What is being asked: Condense the paragraph in the committee minutes below that begins "The Cabinet Member for Adult Social Care welcomed" into a shorter version that keeps its main facts.

--- BEGIN Document segment ---

Proposal 3: Support Funds Co-ordination
The Cabinet Member for Adult Social Care welcomed the constructive feedback received from the public, stakeholders and councillors during the consultation and confirmed that the Cabinet was not intending to proceed with the proposals to remove the Stockport Local Assistance Scheme from 2019/20 pending a further review of funding options.
Scrutiny committee members welcomed the amendment to the proposal and the commitment to further review funding sources.
The following issues were raised:-
· Concern was expressed at the high proportion of the total SLAS cost being administrative/ staffing costs (38p in every £1 spent) particularly given the Council’s success in reducing such costs in other areas of activity. Councillors nevertheless acknowledged that many users of the scheme may require more intensive, non-automated support. It was suggested that consideration should be given to options to share back-office support with partners offering similar support.
· Surprise was expressed about the proportion of funds used to pay for school uniforms and it was suggested that the Council should encourage schools to consider the affordability of their uniform requirements.
· The unanimity of support for the scheme from those engaged with the focus groups across a range of backgrounds was emphasised. It was commented that the model of consultation should be form a model for future engagement.
· Further information was sought on alternative options or models for the delivery of the SLAS as referenced in the report. In response it was stated that further work would need to be undertaken and it was unlikely that there were organisations or providers locally who would be in a position to take up this service. A commitment was given to submit any further options or proposals to a future meeting. It was also commented that this proposal should be seen within the context of the aspirations for a strategic commissioning of services.
· The quality of the report and the level of analysis was commended.
· It was commented that the feedback and analysis indicated that there may be shortcomings in the signposting to the SLAS and therefore unmet needs in the borough.
Proposal 5: Stockport Local Transport:
(i) Town Centre Metro Shuttle Bus
The Director of Public Health reported that the consultation for this proposal was ongoing and that to date the number of responses had risen to 550. She confirmed that the majority of responses either disagreed or strongly disagreed with the proposals and that the comments received were within the following broad areas (in descending order of frequency):-
The impact of the removal of the shuttlebus on
· older residents
· residents with disability and mobility difficulties
· residents on low incomes
· the Town Centre economy
The following issues were raised:-
· It was commented that the shuttle-bus was currently the only bus directly serving Stockport Rail Station and that Transport for Greater Manchester should be approached to discuss alternatives. In response it was confirmed that discussions were ongoing and it was highly likely that the route of at least one existing service would be altered to serve the station.
· While the loss of the service was regrettable given the financial pressures on the Council it was difficult to justify continuing to subsidise this service that could be provided on a different model.
(ii) Free School Bus Passes
· Concern was expressed about the impact of the proposed changes on the educational opportunities and experience of some the most deprived communities in Stockport.
Proposal 6: Support and Governance
· Proposals to protect frontline library services were welcomed, particularly in view of the opportunities libraries provided to residents who might become isolated.
· It was commented that the consultation feedback highlighted that there was a misunderstanding amongst the public about how Council services and activity was funded, particularly in respect of regeneration and capital works, and more thought needed to be given to how this could be communicated effectively to the public.
RESOLVED – That the report be noted and the comments of the Scrutiny Committee be forwarded to the Cabinet for consideration.

--- END Document segment ---
--- BEGIN Stored records ---

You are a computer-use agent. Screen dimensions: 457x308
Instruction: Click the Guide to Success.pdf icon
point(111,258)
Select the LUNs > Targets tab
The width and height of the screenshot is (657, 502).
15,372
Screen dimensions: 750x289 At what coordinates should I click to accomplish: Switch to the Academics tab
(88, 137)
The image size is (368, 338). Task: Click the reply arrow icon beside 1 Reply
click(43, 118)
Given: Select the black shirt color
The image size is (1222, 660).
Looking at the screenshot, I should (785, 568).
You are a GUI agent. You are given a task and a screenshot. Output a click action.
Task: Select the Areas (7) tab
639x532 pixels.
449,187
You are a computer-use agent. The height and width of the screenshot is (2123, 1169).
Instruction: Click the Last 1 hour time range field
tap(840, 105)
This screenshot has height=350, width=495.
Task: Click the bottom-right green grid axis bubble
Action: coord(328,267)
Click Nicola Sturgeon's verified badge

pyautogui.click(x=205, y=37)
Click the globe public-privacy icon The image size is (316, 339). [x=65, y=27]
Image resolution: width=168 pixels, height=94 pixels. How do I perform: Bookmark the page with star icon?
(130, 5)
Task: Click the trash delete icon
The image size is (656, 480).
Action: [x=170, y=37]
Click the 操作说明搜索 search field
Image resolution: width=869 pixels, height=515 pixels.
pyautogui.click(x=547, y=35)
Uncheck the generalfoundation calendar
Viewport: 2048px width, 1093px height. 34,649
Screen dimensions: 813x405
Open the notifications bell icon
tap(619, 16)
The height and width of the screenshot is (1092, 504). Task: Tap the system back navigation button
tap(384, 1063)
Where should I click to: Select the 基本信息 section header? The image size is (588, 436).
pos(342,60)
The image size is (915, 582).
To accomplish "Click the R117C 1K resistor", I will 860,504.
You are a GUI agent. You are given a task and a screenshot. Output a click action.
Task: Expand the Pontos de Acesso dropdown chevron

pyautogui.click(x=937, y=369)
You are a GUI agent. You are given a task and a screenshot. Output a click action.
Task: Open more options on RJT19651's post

--- END Stored records ---

Exercise solution: The Cabinet Member for Adult Social Care welcomed consultation feedback from the public, stakeholders and councillors. The Cabinet Member confirmed that the Cabinet would not proceed with removing the Stockport Local Assistance Scheme from 2019/20 while funding options are reviewed further.